Planned Parenthood’s Houston and Southeast Texas affiliate routinely submitted “repeated false, fraudulent, and ineligible claims for Medicaid reimbursements” through the Texas Women’s Health Program over a period of years, according to a federal lawsuit originally filed in July 2010 and made public on March 9.
ADF attorneys representing Abby Johnson, former director of Planned Parenthood’s Bryan/College Station clinic, filed the suit under the Federal False Claims Act and Texas Medicaid Fraud Prevention Act, which allow “whistleblowers” with inside information to expose fraudulent billing by government contractors. By law, such cases must initially be filed under seal and may not be made public while federal and state governments decide whether to join the case.
The suit alleges that Planned Parenthood of Houston and Southeast Texas, now known as Planned Parenthood Gulf Coast, knowingly committed Medicaid fraud from 2007 to 2009 by improperly seeking reimbursements from the Texas Women’s Health Program for products and services not reimbursable by that program. According to the lawsuit, by filing at least 87,075 false, fraudulent, or ineligible claims with the Texas Women’s Health Program, Planned Parenthood wrongfully received and retained reimbursements totaling more than $5.7 million.
When Planned Parenthood realized what it had done, it didn’t come clean or try to make it right. Instead, it held a meeting in late 2008 or early 2009 to inform its clinic directors that it had been falsely billing the Texas WHP program since January 1, 2007. When Abby Johnson, shocked, asked, “What are we going to do about” the money that Planned Parenthood had improperly received, her supervisor answered, “Well, we are going to hope we don’t get caught.”
The directors then wondered, “What will happen if we get audited?” and Planned Parenthood management told them that they “would not be personally liable.” Clinic managers were told to continue to bill for ineligible products and services, and so they also continued to pre-select, purge, and falsify patient charts, changing them after the fact to make them appear legitimate.
According to Planned Parenthood management, “sometimes [fraudulent billing] happens; we really should be sending back a refund, but it’s such a hassle we try not to do that.”
Johnson’s lawsuit also alleges that, upon identifying that some clients were pregnant, Planned Parenthood improperly and illegally performed abortions on those clients rather than, as required by Texas law, referring those clients to other healthcare practitioners who did not perform or promote elective abortions nor contract or affiliate with entities that performed or promoted elective abortions.
The State of Texas is at the epicenter of many of Planned Parenthood’s recent controversies. Texas recently decided to enforce existing law to effectively ban Planned Parenthood from participating in the Texas Women’s Health Program because state law says that the state’s Medicaid agency cannot contract with “affiliates of entities that perform or promote elective abortions.”

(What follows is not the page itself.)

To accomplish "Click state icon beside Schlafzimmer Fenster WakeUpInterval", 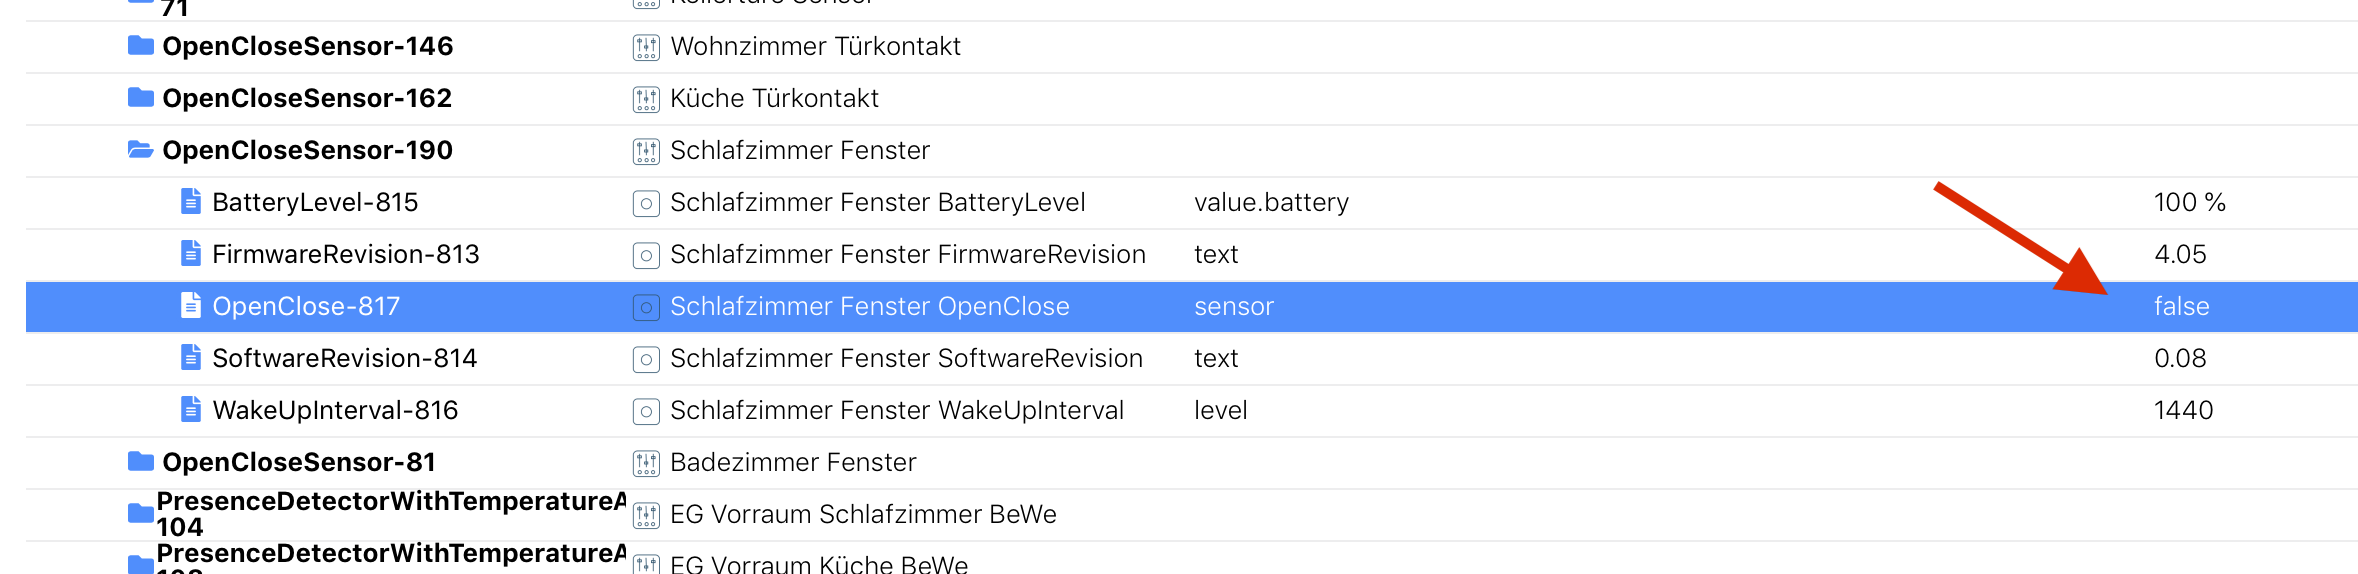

Another Texas Planned Parenthood affiliate disaffiliated with the abortion giant after it recently decided to require that all Planned Parenthood affiliates perform abortions.
And this is only the latest revelation about Planned Parenthood affiliates’ waste, abuse, and potential fraud. Two other False Claims Act lawsuits against Planned Parenthood affiliates in California and Texas, filed by the American Center for Law and Justice, have already been unsealed. In one complaint filed in October 2011, former Planned Parenthood Gulf Coast (PPGC) employee Karen Reynolds alleged that PPGC trained and instructed its employees to bill the government for services that were not medically necessary, not provided, and not covered by Medicaid, and to falsify patients’ medical charts in order to evade detection and avoid repayment. In a 2008 complaint, former Planned Parenthood of Los Angeles CFO Victor Gonzalez alleged that Planned Parenthood’s California affiliates had been overbilling the government for six years, resulting in over $180 million of overpayments. According to that complaint, “This conservative figure only takes into account the illegal and unscrupulous billing practices of [Planned Parenthood affiliates] within the state of California.”
Further, on Feb. 7, ADF publicly released its report to Congress in which ADF identified nearly $100 million in waste, abuse, and potential fraud committed by other Planned Parenthood affiliates and other service providers. Rep. Cliff Stearns of Florida is currently leading a congressional investigation into the handling of federal funding by Planned Parenthood, the nation’s largest purveyor of abortions.
Americans deserve to know if their hard-earned tax money is being funneled to groups that are misusing it. No matter where a person stands on abortion, everyone should agree that Planned Parenthood has to play by the same rules as everyone else. It certainly isn’t entitled to a penny of public funds, especially if it is committing Medicaid fraud.
The lawsuit Johnson v. Planned Parenthood of Houston and Southeast Texas is pending in the U.S. District Court for the Southern District of Texas, Houston Division. Irving attorney Joshua Carden and Houston attorney Scot Dollinger, two of nearly 2,100 attorneys in the ADF alliance, are assisting with the case.